US regulators were unaware of the Chinese government involvement because the financing was funnelled through a Cayman Island business with no obvious ties to China, according to the report. US officials later realised the Chinese government could access information and ordered the Chinese buyer to divest.

That same year, the Chinese government published “Made in China 2025,” a list of 10 high-tech areas, such as semiconductors, biotechnology and robotics, where it wanted to reach 70% self-sufficiency within a decade. The next year, in 2016, the Export–Import Bank of China, a policy bank, provided $150 million (€129.32mn) in loans to help a Chinese company buy a robotics equipment company in Michigan.
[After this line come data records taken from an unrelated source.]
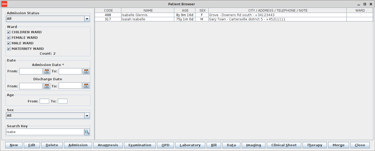Expand the Admission Status dropdown
The height and width of the screenshot is (151, 375).
[x=87, y=19]
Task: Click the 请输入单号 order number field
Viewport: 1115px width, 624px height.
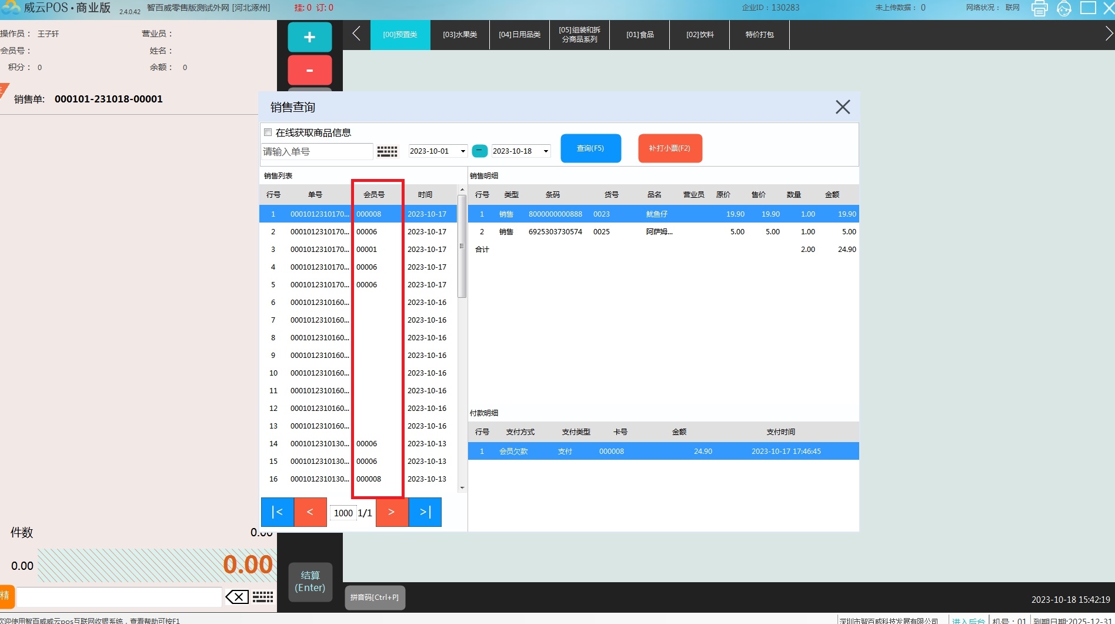Action: click(x=316, y=151)

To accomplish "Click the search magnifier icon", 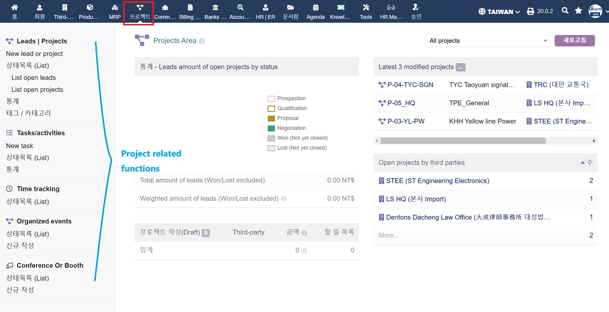I will [x=565, y=11].
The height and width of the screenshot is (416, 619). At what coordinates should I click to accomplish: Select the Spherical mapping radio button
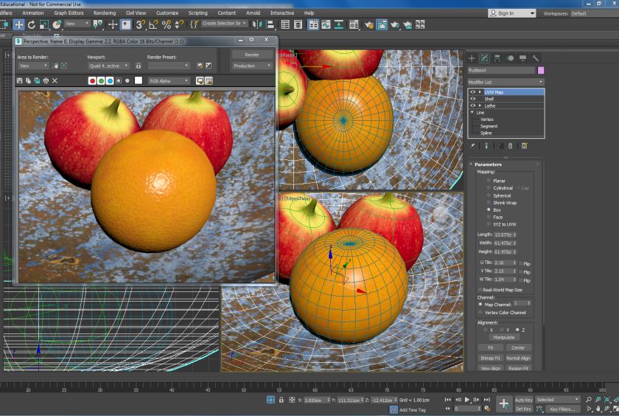(x=489, y=195)
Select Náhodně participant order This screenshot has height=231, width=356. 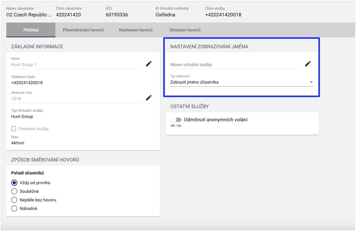coord(14,209)
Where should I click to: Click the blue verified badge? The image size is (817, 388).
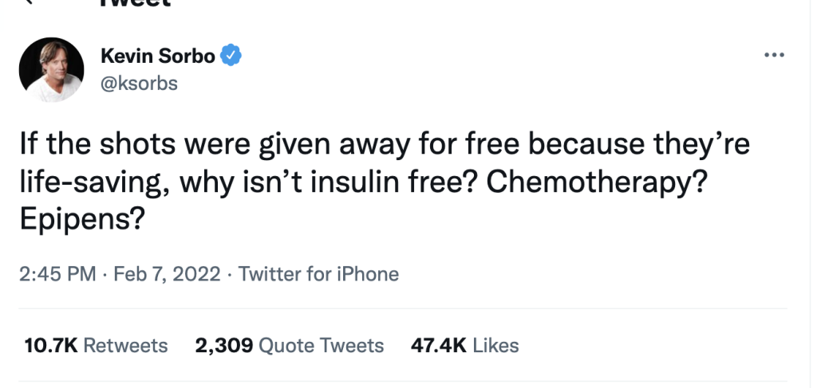[231, 56]
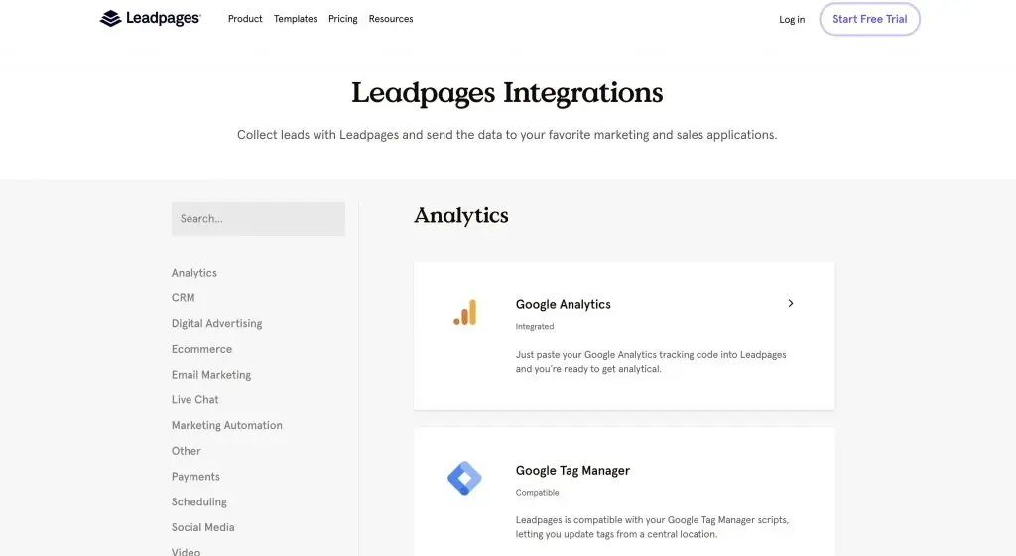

After China’s adoption of the manufacturing master plan, the percentage of projects targeting sensitive sectors such as robotics, defence, quantum computing and biotechnology rose from 46% to 88% of China’s portfolio for cross-border acquisition lending, according to AidData.

In 2017, a Delaware private equity firm using a Cayman Islands company tried to buy a US chipmaker; the deal was blocked when investigators discovered both companies were owned by a Chinese state-owned enterprise. That same Delaware company successfully bought a UK semiconductor maker that had to be divested when British authorities found out.

And in 2022, the UK forced a Chinese company to divest another sensitive British firm in the industry, a designer of chips in Apple phones but potentially adaptable for military systems. The Chinese company had bought it through a company in the Netherlands that they owned. That Dutch firm is now accused of withholding semiconductors vital to automakers in the US-China trade war.

Following the money

To trace China’s hidden lending, AidData dug through regulatory filings, private contracts and stock exchange disclosures in more than 200 countries written in multiple languages.

The effort to track China’s state loans and investment started more than a decade ago when Beijing launched its Belt & Road Initiative to build infrastructure in developing countries. The project expanded sharply three years ago when the AidData team, which eventually grew to 140 researchers, realised many of the loans were landing in advanced economies such as the US, Australia, the Netherlands and Portugal, where acquisitions could allow it to access technology that Beijing considers essential to its global rise.

“There’s global concern that this is part of a concerted effort to gain control over economic chokepoints and use this leverage,” said Brad Setser, an adviser to the US Trade Representative in the Biden administration. “It’s important that we understand what they’re doing, and they don’t make it easy.”